[What you have to do] List each line of the data that holds the string "will", please.
━━ Task data ━━
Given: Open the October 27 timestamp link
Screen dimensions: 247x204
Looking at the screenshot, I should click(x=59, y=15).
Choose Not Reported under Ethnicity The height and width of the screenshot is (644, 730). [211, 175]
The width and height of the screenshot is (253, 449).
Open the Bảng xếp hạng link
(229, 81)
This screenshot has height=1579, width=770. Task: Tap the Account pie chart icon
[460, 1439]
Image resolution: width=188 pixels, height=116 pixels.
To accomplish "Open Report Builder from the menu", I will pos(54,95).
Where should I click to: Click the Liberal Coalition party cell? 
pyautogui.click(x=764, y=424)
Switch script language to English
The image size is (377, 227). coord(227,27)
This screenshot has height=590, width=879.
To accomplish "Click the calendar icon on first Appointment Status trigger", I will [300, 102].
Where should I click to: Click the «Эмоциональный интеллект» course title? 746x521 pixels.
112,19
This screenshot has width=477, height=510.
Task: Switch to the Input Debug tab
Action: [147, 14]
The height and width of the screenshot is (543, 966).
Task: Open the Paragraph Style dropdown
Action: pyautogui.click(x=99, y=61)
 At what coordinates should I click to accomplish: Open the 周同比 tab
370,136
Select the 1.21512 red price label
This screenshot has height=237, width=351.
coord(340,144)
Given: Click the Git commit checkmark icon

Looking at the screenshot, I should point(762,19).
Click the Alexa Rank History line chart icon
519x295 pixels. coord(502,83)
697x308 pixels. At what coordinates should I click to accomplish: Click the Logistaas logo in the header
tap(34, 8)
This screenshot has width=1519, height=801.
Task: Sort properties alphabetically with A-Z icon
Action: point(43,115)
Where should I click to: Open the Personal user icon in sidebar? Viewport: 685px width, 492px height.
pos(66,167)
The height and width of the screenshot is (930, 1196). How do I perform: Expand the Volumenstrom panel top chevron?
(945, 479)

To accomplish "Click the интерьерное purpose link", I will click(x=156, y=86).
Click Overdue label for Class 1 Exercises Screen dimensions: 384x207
━━━
[Written answer]
To accomplish "Open Report Builder from the menu", I will pos(54,95).
To accomplish "Click the calendar icon on first Appointment Status trigger", I will [300, 102].
To accomplish "Click the интерьерное purpose link", I will click(x=156, y=86).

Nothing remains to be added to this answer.